With his recovery, there are no Ebola patients currently under treatment in the U.S. Spencer's fiancee is still under quarantine until Nov. 14. Officials continue to monitor nearly 300 people, including hospital workers and recent travelers from West Africa.
Praise was doled out at the news conference for the medical team that treated Spencer and the administration, which prepared swiftly and entirely for the eventual landing of the virus in the nation's most populous city. New York health officials said good planning and preparation was behind the containment of the illness.
De Blasio also cheered New Yorkers, who resisted panicking over the diagnosis of one individual.
Health officials have stressed that Ebola is not airborne and can only be spread through direct contact with the bodily fluids of an infected person who is showing symptoms. Still, news of Spencer's infection set many New Yorkers on edge, particularly after they learned that he rode the subway, dined out and went bowling in the days before he developed a fever and tested positive.

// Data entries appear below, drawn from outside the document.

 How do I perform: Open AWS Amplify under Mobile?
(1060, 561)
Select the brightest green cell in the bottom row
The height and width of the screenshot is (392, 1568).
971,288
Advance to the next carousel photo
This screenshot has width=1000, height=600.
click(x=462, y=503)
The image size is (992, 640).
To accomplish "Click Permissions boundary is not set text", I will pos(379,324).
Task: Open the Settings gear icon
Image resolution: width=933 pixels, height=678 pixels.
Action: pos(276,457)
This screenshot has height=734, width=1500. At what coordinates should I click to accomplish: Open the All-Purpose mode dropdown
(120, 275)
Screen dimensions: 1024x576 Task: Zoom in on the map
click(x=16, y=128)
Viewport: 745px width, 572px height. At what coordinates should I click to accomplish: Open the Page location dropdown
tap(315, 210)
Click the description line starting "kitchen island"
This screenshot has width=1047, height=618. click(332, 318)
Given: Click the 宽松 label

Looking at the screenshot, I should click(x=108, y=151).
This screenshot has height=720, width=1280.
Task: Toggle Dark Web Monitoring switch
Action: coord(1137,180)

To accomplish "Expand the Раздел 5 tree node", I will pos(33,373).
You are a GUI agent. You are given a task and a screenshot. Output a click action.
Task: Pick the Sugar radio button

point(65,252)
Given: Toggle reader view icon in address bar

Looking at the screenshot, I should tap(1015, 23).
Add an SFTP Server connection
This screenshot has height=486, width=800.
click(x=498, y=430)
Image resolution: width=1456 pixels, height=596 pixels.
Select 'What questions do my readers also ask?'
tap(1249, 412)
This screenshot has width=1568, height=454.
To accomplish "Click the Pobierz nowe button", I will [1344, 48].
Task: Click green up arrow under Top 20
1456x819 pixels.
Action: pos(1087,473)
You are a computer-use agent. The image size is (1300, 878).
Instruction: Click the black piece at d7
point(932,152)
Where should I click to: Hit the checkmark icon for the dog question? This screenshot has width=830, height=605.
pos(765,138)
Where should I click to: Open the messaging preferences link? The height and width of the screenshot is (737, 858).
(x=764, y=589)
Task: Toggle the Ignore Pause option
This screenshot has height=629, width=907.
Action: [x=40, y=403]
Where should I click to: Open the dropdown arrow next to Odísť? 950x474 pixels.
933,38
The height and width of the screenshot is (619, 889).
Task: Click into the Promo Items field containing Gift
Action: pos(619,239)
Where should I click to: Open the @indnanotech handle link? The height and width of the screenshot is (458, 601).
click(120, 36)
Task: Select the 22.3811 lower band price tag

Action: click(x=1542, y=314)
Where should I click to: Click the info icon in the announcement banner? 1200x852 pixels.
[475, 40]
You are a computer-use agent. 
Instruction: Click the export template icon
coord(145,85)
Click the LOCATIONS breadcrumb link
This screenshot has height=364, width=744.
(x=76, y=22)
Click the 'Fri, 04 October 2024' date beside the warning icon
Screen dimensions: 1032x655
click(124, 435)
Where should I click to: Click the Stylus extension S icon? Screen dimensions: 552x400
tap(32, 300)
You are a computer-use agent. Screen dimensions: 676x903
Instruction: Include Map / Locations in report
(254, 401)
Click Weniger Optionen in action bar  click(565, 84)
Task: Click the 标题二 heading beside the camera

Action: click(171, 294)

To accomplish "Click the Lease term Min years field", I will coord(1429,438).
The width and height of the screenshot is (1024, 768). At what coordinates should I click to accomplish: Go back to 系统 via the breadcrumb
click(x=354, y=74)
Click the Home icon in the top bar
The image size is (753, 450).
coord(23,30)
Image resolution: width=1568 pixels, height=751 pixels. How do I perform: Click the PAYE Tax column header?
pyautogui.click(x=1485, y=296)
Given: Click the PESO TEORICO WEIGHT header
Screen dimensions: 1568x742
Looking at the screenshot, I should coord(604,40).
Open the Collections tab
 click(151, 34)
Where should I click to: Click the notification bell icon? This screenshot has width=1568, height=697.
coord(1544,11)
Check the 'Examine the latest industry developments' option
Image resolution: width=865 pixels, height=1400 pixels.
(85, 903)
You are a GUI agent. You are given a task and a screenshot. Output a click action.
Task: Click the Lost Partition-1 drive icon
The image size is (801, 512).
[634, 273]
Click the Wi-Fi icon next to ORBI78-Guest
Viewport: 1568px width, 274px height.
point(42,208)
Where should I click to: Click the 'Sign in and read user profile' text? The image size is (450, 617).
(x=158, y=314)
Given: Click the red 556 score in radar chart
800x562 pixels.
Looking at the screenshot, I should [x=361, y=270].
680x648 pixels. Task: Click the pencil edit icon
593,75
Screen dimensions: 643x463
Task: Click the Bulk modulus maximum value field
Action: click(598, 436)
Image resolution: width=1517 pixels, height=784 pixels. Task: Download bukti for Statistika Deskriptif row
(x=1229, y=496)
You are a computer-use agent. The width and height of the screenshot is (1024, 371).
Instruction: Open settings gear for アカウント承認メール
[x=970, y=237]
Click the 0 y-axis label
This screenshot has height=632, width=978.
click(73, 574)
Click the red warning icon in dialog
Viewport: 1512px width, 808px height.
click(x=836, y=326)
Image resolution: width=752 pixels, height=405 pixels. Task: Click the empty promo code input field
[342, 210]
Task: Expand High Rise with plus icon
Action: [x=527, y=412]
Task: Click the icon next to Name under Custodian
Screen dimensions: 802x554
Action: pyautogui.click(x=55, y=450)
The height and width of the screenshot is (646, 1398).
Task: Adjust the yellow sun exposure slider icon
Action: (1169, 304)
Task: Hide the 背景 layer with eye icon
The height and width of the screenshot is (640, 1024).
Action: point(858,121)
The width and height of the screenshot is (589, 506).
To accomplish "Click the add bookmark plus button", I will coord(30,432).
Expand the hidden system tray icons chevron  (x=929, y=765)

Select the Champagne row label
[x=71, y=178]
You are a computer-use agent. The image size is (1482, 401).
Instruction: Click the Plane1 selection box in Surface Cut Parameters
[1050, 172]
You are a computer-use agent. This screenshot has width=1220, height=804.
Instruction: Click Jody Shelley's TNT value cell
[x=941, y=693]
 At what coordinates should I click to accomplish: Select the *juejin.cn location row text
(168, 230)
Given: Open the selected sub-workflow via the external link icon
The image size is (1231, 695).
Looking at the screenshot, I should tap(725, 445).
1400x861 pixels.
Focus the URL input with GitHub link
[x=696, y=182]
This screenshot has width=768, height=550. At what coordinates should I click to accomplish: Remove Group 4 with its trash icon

New York Gov. Andrew Cuomo and New Jersey Gov. Chris Christie responded by announcing a mandatory 21-day quarantine for travelers who have come in close contact with Ebola patients.
The Ebola epidemic in West Africa has killed thousands of people, but only a handful of people have been treated in the United States.
Besides Spencer, they include American health and aid workers and a journalist who fell ill in West Africa, a Liberian man diagnosed with the virus during a visit to Texas and two nurses who contracted it from him. The man, Thomas Eric Duncan, died; the rest have recovered.